BRIEF: The exercise calls for a faithful copy of all the data.

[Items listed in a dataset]
○ ○ ○ ○ ○

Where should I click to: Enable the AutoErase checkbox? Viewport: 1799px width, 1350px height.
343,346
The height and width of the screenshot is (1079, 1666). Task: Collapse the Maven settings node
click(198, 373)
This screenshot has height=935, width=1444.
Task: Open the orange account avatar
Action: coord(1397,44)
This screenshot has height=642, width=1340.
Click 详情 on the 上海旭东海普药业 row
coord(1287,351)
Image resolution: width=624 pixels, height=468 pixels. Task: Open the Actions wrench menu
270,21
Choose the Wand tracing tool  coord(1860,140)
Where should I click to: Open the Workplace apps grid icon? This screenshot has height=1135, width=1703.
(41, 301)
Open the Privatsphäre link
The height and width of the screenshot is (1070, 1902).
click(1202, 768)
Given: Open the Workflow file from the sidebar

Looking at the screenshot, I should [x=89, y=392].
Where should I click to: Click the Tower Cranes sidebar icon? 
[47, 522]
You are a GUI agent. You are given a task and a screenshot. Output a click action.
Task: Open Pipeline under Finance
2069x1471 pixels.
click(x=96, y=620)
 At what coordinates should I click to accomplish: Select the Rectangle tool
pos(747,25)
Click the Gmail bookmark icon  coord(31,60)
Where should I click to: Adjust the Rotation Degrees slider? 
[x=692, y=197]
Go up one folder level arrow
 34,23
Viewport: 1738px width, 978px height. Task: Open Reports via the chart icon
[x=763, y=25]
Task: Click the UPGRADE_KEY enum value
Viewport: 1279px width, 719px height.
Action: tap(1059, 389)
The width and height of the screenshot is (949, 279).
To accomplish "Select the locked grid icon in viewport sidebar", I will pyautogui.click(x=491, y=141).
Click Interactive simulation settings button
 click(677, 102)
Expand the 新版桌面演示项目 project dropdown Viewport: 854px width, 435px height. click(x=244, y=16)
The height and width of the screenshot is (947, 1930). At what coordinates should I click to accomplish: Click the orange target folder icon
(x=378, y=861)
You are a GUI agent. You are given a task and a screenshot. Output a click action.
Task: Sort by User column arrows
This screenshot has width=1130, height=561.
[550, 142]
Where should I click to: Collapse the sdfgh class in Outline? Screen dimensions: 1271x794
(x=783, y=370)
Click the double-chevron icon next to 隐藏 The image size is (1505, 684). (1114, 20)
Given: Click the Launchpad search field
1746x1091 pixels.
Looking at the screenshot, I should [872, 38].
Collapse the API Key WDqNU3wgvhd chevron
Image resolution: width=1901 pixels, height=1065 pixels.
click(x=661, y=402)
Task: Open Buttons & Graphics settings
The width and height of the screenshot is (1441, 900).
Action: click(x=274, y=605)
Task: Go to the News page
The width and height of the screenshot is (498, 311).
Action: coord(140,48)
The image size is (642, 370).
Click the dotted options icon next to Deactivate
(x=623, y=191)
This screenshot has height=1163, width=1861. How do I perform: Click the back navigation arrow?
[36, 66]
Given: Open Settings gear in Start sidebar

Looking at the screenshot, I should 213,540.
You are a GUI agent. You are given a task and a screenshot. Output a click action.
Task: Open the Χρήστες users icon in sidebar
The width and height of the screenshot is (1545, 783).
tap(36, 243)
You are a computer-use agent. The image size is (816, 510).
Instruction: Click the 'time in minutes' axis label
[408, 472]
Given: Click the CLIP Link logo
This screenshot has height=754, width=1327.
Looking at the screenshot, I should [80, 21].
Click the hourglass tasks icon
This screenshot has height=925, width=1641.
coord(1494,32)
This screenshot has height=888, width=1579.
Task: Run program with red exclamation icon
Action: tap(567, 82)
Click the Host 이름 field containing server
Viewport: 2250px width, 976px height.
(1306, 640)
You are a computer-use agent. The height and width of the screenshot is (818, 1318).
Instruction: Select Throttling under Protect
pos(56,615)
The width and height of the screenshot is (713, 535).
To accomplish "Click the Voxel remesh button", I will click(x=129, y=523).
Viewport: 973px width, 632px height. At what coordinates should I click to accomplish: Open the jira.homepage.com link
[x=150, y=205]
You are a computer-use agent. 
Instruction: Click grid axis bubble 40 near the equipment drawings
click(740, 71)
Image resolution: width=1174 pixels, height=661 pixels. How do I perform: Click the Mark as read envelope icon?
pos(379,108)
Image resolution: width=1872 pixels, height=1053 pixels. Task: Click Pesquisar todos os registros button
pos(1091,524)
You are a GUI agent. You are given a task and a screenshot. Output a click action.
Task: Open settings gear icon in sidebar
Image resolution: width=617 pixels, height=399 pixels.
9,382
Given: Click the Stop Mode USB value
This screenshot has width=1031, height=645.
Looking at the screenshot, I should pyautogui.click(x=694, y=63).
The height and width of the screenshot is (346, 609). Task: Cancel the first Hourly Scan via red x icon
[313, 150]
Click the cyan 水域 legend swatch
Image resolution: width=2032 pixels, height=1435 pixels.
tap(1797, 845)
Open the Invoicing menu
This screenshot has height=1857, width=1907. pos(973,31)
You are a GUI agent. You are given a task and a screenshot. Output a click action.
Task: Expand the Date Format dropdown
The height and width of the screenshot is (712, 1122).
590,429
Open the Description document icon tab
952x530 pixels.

○ ○ ○ ○ ○

THE ANSWER:
Where should I click to: Enable the AutoErase checkbox? Viewport: 1799px width, 1350px height.
343,346
The height and width of the screenshot is (1079, 1666). Task: Collapse the Maven settings node
click(198, 373)
This screenshot has height=935, width=1444.
Task: Open the orange account avatar
Action: coord(1397,44)
This screenshot has height=642, width=1340.
Click 详情 on the 上海旭东海普药业 row
coord(1287,351)
Image resolution: width=624 pixels, height=468 pixels. Task: Open the Actions wrench menu
270,21
Choose the Wand tracing tool  coord(1860,140)
Where should I click to: Open the Workplace apps grid icon? This screenshot has height=1135, width=1703.
(41, 301)
Open the Privatsphäre link
The height and width of the screenshot is (1070, 1902).
click(1202, 768)
Given: Open the Workflow file from the sidebar

Looking at the screenshot, I should [x=89, y=392].
Where should I click to: Click the Tower Cranes sidebar icon? 
[47, 522]
You are a GUI agent. You are given a task and a screenshot. Output a click action.
Task: Open Pipeline under Finance
2069x1471 pixels.
click(x=96, y=620)
 At what coordinates should I click to accomplish: Select the Rectangle tool
pos(747,25)
Click the Gmail bookmark icon  coord(31,60)
Where should I click to: Adjust the Rotation Degrees slider? 
[x=692, y=197]
Go up one folder level arrow
 34,23
Viewport: 1738px width, 978px height. Task: Open Reports via the chart icon
[x=763, y=25]
Task: Click the UPGRADE_KEY enum value
Viewport: 1279px width, 719px height.
Action: tap(1059, 389)
The width and height of the screenshot is (949, 279).
To accomplish "Select the locked grid icon in viewport sidebar", I will pyautogui.click(x=491, y=141).
Click Interactive simulation settings button
 click(677, 102)
Expand the 新版桌面演示项目 project dropdown Viewport: 854px width, 435px height. click(x=244, y=16)
The height and width of the screenshot is (947, 1930). At what coordinates should I click to accomplish: Click the orange target folder icon
(x=378, y=861)
You are a GUI agent. You are given a task and a screenshot. Output a click action.
Task: Sort by User column arrows
This screenshot has width=1130, height=561.
[550, 142]
Where should I click to: Collapse the sdfgh class in Outline? Screen dimensions: 1271x794
(x=783, y=370)
Click the double-chevron icon next to 隐藏 The image size is (1505, 684). (1114, 20)
Given: Click the Launchpad search field
1746x1091 pixels.
Looking at the screenshot, I should [872, 38].
Collapse the API Key WDqNU3wgvhd chevron
Image resolution: width=1901 pixels, height=1065 pixels.
click(x=661, y=402)
Task: Open Buttons & Graphics settings
The width and height of the screenshot is (1441, 900).
Action: click(x=274, y=605)
Task: Go to the News page
The width and height of the screenshot is (498, 311).
Action: coord(140,48)
The image size is (642, 370).
Click the dotted options icon next to Deactivate
(x=623, y=191)
This screenshot has height=1163, width=1861. How do I perform: Click the back navigation arrow?
[36, 66]
Given: Open Settings gear in Start sidebar

Looking at the screenshot, I should 213,540.
You are a GUI agent. You are given a task and a screenshot. Output a click action.
Task: Open the Χρήστες users icon in sidebar
The width and height of the screenshot is (1545, 783).
tap(36, 243)
You are a computer-use agent. The image size is (816, 510).
Instruction: Click the 'time in minutes' axis label
[408, 472]
Given: Click the CLIP Link logo
This screenshot has height=754, width=1327.
Looking at the screenshot, I should [80, 21].
Click the hourglass tasks icon
This screenshot has height=925, width=1641.
coord(1494,32)
This screenshot has height=888, width=1579.
Task: Run program with red exclamation icon
Action: tap(567, 82)
Click the Host 이름 field containing server
Viewport: 2250px width, 976px height.
(1306, 640)
You are a computer-use agent. The height and width of the screenshot is (818, 1318).
Instruction: Select Throttling under Protect
pos(56,615)
The width and height of the screenshot is (713, 535).
To accomplish "Click the Voxel remesh button", I will click(x=129, y=523).
Viewport: 973px width, 632px height. At what coordinates should I click to accomplish: Open the jira.homepage.com link
[x=150, y=205]
You are a computer-use agent. 
Instruction: Click grid axis bubble 40 near the equipment drawings
click(740, 71)
Image resolution: width=1174 pixels, height=661 pixels. How do I perform: Click the Mark as read envelope icon?
pos(379,108)
Image resolution: width=1872 pixels, height=1053 pixels. Task: Click Pesquisar todos os registros button
pos(1091,524)
You are a GUI agent. You are given a task and a screenshot. Output a click action.
Task: Open settings gear icon in sidebar
Image resolution: width=617 pixels, height=399 pixels.
9,382
Given: Click the Stop Mode USB value
This screenshot has width=1031, height=645.
Looking at the screenshot, I should pyautogui.click(x=694, y=63).
The height and width of the screenshot is (346, 609). Task: Cancel the first Hourly Scan via red x icon
[313, 150]
Click the cyan 水域 legend swatch
Image resolution: width=2032 pixels, height=1435 pixels.
tap(1797, 845)
Open the Invoicing menu
This screenshot has height=1857, width=1907. pos(973,31)
You are a GUI agent. You are given a task and a screenshot. Output a click action.
Task: Expand the Date Format dropdown
The height and width of the screenshot is (712, 1122).
590,429
Open the Description document icon tab
952x530 pixels.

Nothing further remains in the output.